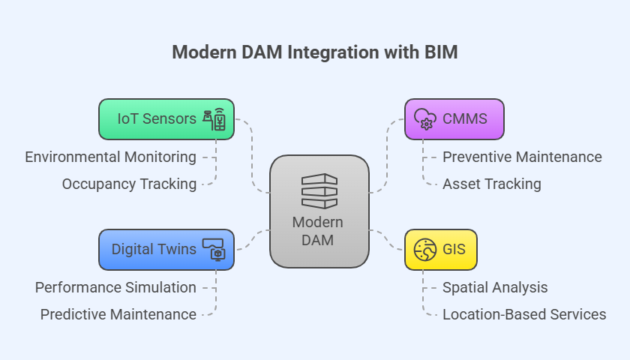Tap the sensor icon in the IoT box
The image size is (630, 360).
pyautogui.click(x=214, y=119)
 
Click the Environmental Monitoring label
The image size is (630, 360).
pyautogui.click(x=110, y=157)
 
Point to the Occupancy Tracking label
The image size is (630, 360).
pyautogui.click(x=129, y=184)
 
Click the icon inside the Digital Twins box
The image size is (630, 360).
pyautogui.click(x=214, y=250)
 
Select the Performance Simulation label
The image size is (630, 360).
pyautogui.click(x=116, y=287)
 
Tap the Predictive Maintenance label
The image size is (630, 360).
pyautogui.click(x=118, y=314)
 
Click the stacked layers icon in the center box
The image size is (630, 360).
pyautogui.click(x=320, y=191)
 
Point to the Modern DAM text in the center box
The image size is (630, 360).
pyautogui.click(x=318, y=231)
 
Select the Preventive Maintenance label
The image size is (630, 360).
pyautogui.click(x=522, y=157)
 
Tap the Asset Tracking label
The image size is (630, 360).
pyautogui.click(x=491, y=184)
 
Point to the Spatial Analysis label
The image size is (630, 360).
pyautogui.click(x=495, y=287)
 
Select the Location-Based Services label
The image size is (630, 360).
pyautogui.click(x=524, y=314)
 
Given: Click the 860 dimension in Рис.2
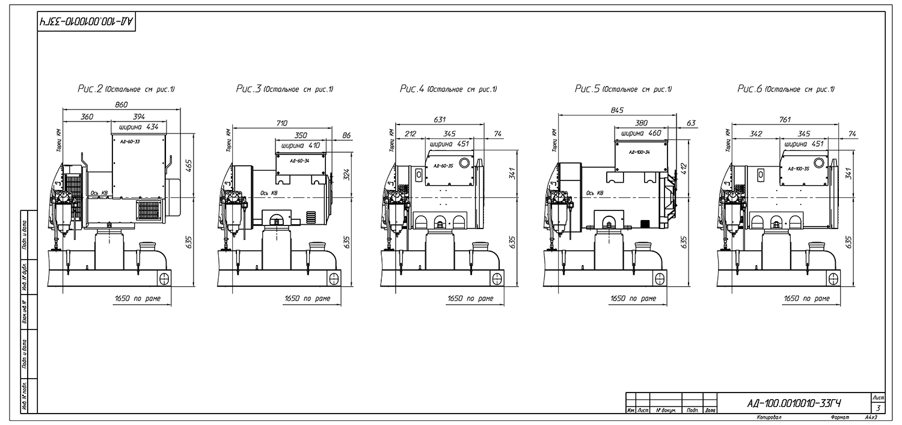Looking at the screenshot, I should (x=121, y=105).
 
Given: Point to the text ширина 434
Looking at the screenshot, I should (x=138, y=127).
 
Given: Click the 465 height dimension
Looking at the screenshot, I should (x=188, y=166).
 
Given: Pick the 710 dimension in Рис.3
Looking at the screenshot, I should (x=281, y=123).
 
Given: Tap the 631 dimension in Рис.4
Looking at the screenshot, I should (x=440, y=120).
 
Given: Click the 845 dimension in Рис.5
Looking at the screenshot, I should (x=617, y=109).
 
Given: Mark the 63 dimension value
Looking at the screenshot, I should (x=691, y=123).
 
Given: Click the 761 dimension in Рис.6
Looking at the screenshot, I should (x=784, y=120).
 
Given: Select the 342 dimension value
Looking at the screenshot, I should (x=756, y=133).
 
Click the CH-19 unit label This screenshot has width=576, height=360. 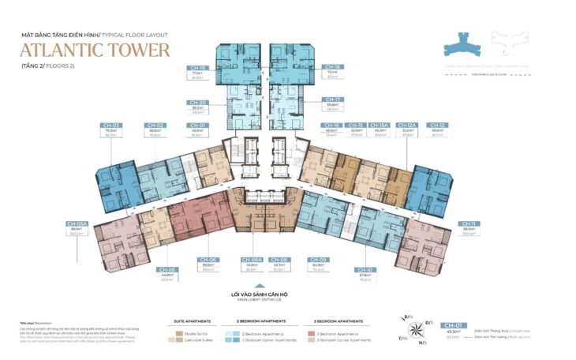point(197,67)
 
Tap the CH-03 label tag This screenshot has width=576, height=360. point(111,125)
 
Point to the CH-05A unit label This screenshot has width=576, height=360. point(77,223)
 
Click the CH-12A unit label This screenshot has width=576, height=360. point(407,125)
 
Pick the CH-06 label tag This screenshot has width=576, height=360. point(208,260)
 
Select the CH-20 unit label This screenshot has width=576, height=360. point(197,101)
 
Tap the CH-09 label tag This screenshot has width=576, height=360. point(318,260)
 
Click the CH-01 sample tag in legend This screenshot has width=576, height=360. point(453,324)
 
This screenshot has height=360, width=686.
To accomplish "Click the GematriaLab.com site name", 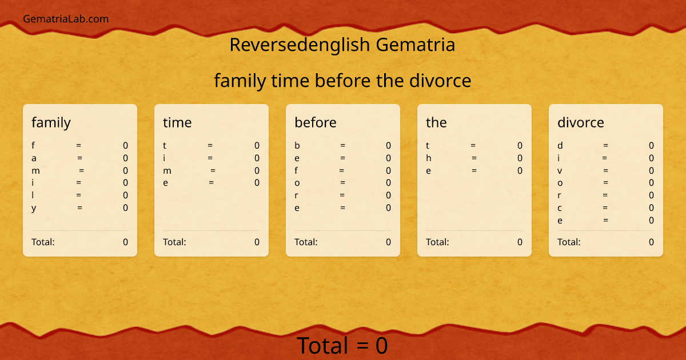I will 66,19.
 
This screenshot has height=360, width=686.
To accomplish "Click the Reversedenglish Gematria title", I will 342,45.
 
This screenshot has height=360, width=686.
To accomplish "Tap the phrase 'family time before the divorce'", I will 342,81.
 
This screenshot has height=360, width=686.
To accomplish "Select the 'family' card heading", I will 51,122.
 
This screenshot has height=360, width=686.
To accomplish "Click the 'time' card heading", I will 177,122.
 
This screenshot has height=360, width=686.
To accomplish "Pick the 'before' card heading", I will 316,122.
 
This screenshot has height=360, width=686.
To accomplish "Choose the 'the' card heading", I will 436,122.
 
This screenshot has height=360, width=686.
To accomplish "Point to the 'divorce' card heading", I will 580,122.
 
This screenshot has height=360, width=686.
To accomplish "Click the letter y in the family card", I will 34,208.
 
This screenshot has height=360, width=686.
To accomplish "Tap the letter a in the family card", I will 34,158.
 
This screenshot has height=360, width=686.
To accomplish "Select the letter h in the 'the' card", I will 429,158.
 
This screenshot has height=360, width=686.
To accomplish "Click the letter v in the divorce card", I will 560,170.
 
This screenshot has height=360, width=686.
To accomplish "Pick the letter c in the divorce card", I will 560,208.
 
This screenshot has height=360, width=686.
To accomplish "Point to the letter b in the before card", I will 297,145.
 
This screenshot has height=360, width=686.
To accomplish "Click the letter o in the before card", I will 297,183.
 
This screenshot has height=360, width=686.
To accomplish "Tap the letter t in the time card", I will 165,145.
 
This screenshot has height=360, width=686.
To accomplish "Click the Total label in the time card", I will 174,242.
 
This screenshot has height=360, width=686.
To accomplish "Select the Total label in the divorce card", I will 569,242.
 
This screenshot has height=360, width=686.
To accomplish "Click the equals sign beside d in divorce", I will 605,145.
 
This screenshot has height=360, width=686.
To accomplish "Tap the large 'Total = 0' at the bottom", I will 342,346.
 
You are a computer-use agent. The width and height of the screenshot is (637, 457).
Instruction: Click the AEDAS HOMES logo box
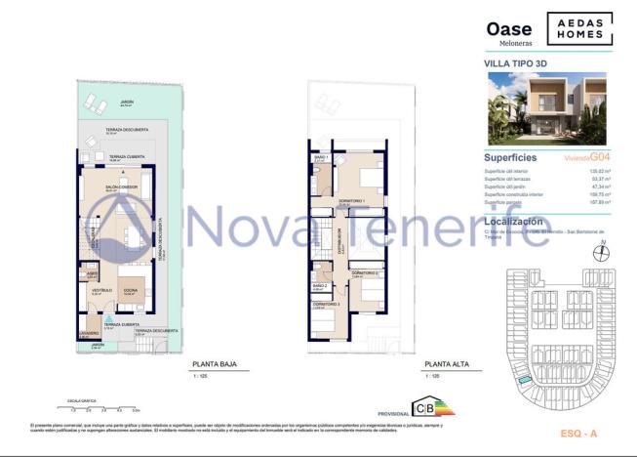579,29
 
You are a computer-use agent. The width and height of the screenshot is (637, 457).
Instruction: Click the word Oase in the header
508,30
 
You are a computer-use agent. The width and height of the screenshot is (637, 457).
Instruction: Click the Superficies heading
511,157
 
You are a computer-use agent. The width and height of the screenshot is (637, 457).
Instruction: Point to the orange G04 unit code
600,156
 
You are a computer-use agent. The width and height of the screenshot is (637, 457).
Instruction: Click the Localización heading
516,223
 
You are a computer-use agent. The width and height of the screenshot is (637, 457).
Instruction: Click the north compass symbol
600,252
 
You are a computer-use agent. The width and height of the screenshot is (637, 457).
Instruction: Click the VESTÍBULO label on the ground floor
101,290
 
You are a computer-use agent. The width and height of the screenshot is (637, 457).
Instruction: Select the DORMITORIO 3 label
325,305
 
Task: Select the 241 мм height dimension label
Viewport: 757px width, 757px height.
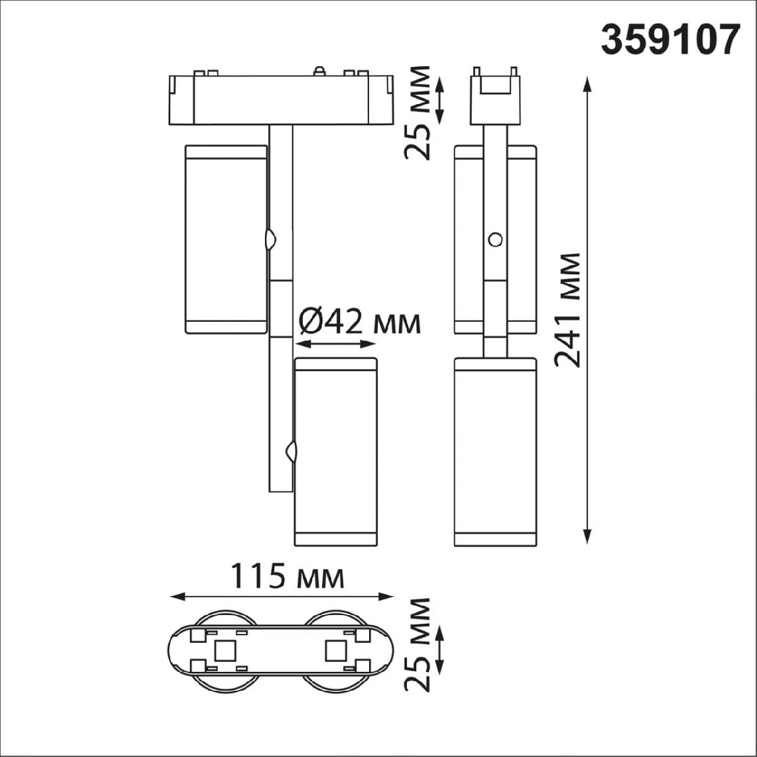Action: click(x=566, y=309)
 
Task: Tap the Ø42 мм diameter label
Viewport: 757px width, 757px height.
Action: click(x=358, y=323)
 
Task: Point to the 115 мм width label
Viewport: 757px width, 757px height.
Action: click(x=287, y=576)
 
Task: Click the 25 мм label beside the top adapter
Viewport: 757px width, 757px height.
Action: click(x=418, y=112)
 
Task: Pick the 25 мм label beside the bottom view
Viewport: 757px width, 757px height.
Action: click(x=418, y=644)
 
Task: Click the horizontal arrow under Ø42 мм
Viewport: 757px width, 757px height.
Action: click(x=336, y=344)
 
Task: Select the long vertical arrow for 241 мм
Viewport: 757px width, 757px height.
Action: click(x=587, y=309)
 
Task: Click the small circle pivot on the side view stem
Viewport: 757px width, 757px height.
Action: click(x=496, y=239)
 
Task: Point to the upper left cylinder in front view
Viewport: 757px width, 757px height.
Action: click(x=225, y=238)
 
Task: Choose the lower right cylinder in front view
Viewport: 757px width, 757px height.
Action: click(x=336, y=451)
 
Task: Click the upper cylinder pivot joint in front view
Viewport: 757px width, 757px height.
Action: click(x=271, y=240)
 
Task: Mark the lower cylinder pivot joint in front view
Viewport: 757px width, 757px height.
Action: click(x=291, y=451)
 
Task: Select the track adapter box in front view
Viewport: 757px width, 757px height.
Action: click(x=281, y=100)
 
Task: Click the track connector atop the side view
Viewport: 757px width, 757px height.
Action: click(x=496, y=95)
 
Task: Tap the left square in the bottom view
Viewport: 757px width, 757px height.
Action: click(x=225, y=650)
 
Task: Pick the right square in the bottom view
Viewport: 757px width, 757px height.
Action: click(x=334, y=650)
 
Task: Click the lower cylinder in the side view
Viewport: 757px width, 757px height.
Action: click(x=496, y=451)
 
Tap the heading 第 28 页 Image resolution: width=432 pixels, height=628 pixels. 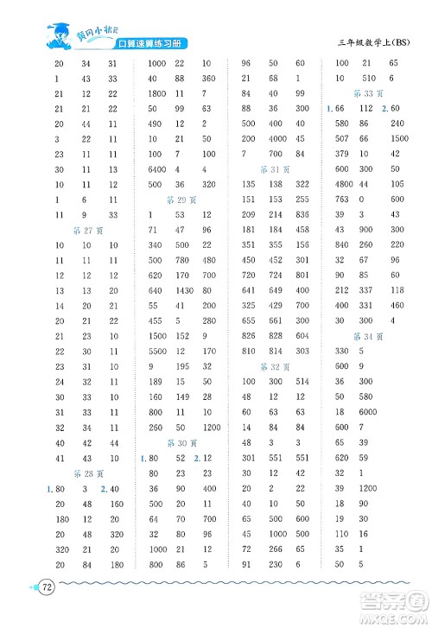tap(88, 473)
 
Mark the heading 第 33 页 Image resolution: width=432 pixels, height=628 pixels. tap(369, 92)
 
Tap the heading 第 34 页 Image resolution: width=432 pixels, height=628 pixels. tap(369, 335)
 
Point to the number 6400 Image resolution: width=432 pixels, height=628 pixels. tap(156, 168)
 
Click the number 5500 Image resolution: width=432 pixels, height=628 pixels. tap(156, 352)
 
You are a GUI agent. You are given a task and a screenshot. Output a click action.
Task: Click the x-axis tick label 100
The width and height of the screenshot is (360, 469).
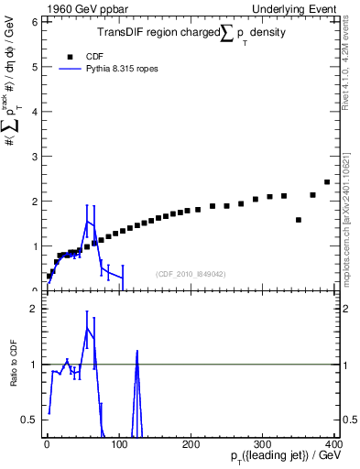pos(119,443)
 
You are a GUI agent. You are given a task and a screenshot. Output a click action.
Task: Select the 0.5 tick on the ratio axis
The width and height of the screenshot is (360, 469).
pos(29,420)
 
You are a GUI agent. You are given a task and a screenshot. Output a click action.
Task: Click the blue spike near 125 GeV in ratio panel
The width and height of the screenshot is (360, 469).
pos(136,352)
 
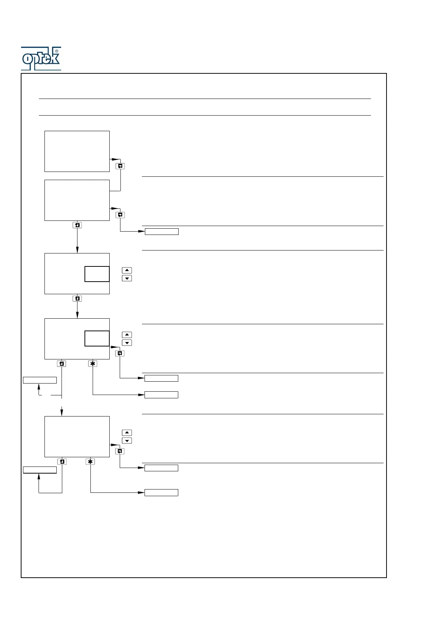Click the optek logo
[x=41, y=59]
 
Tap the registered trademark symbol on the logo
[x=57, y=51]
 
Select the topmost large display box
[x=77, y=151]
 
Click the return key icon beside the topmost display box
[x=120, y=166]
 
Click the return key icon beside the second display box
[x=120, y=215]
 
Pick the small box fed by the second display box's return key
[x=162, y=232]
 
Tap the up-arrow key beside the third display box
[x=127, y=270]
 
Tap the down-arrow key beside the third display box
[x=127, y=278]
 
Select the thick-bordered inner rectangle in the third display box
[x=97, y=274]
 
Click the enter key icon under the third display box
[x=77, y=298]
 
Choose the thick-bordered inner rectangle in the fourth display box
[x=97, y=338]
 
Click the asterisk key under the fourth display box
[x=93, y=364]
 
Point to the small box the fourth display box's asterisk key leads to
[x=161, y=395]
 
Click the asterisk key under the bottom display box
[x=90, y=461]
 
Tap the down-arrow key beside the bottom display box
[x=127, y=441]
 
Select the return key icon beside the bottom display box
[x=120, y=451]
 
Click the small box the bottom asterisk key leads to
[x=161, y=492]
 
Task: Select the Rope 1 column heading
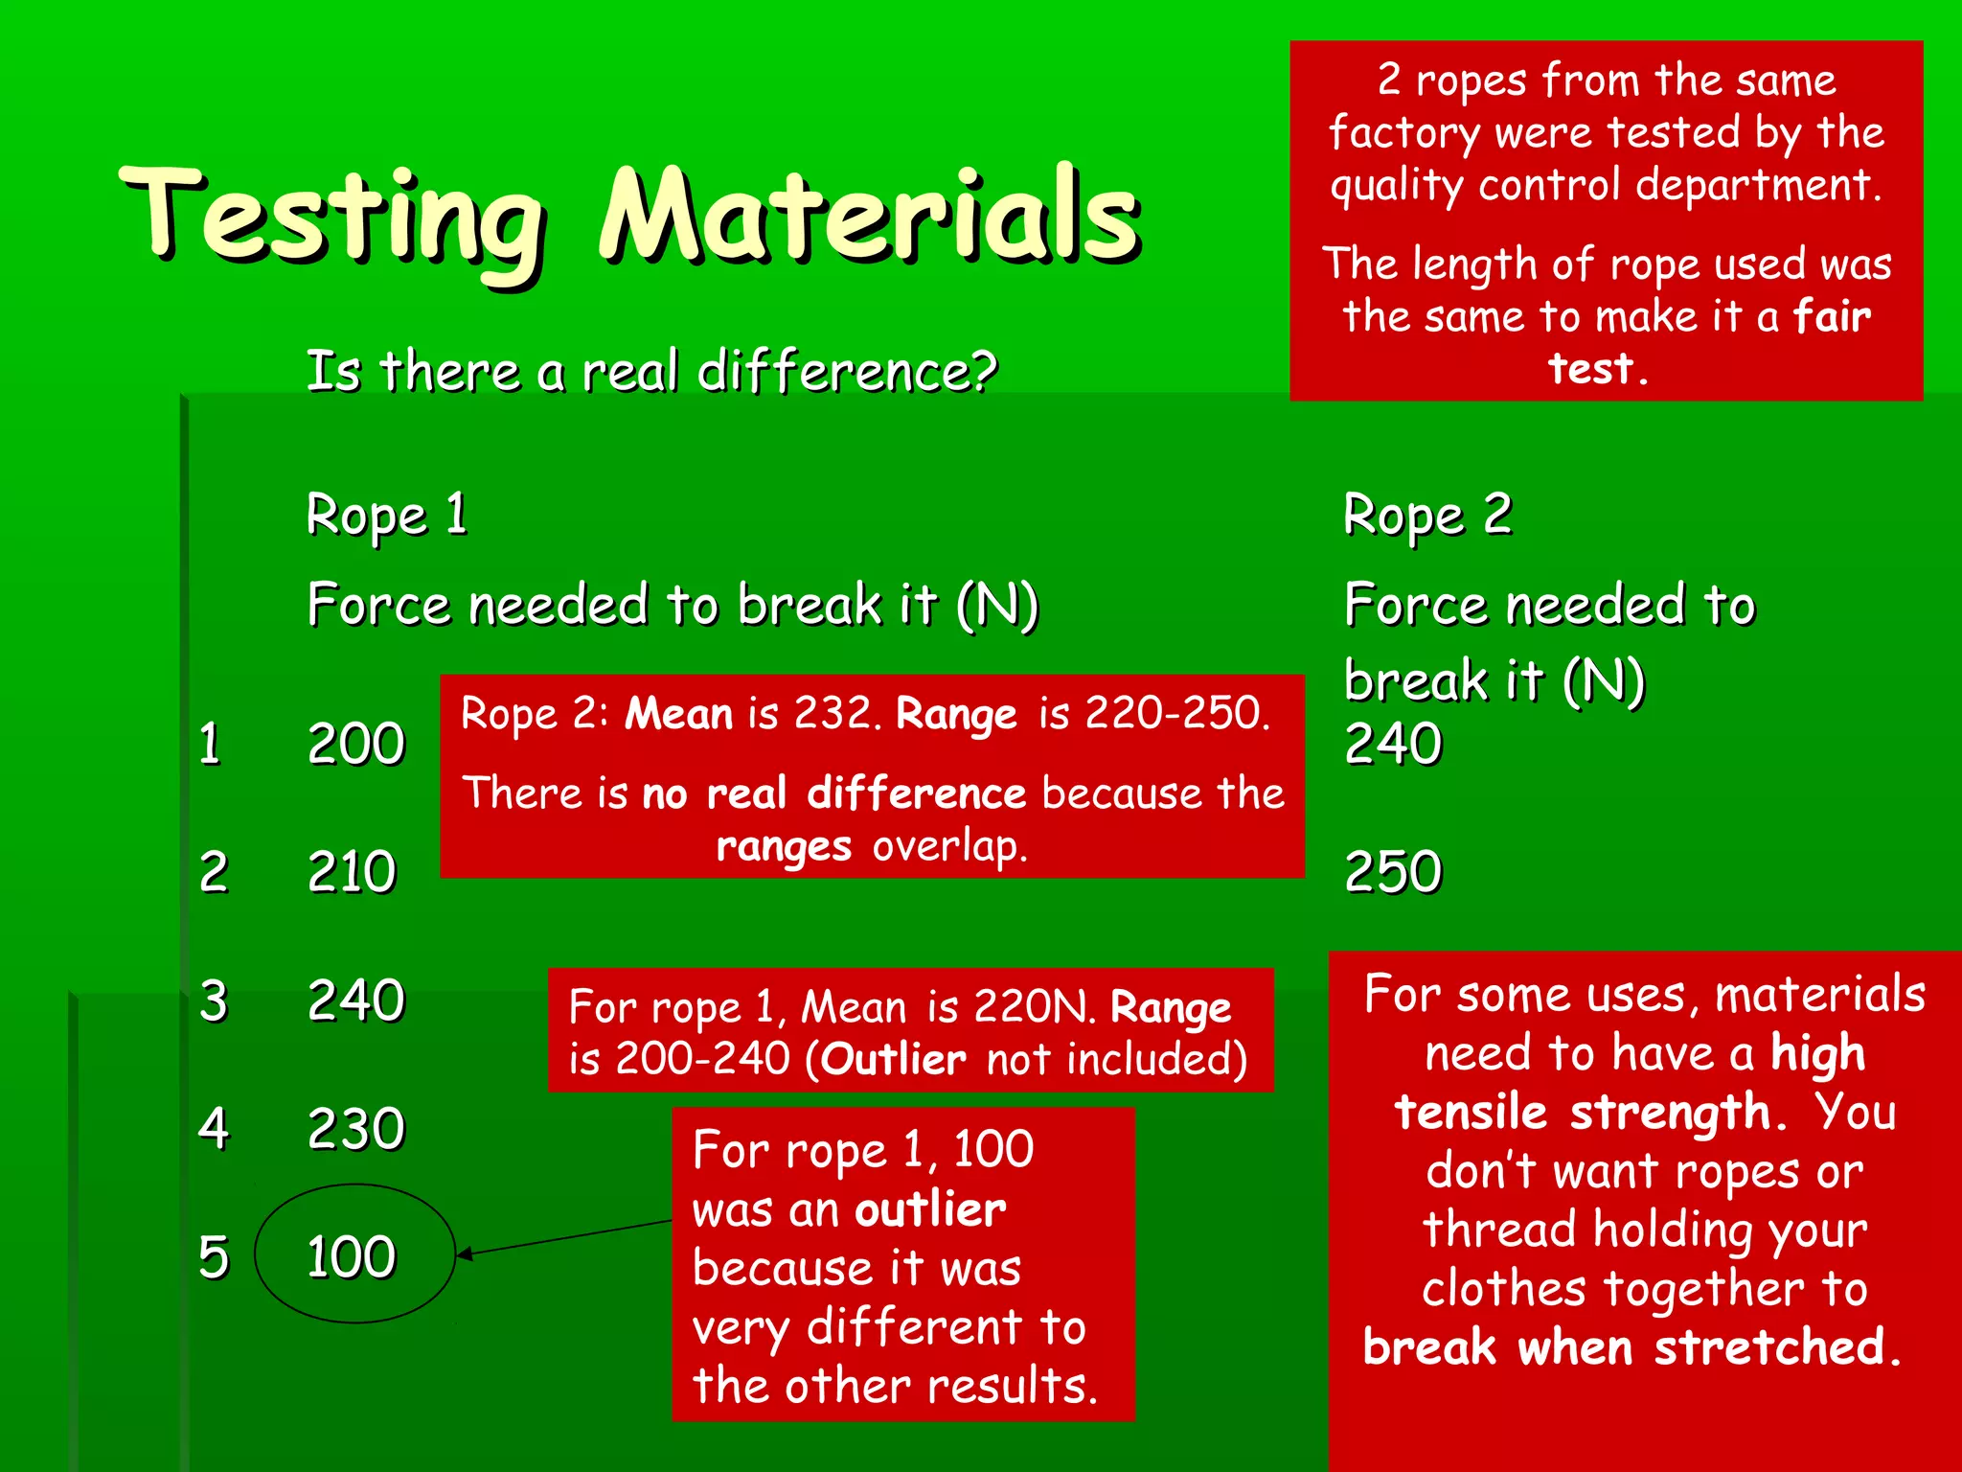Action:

_ _ _ _ _

Written task
Filter the material above, keeping only the lines that contain the string "divorce".

Reply
To accomplish "Tap the phrase 'family time before the divorce'", I will 342,81.
To accomplish "Point to the 'divorce' card heading", I will 580,122.
To accomplish "Click the letter v in the divorce card", I will 560,170.
To accomplish "Pick the letter c in the divorce card", I will 560,208.
To accomplish "Select the Total label in the divorce card", I will 569,242.
To accomplish "Click the equals sign beside d in divorce", I will 605,145.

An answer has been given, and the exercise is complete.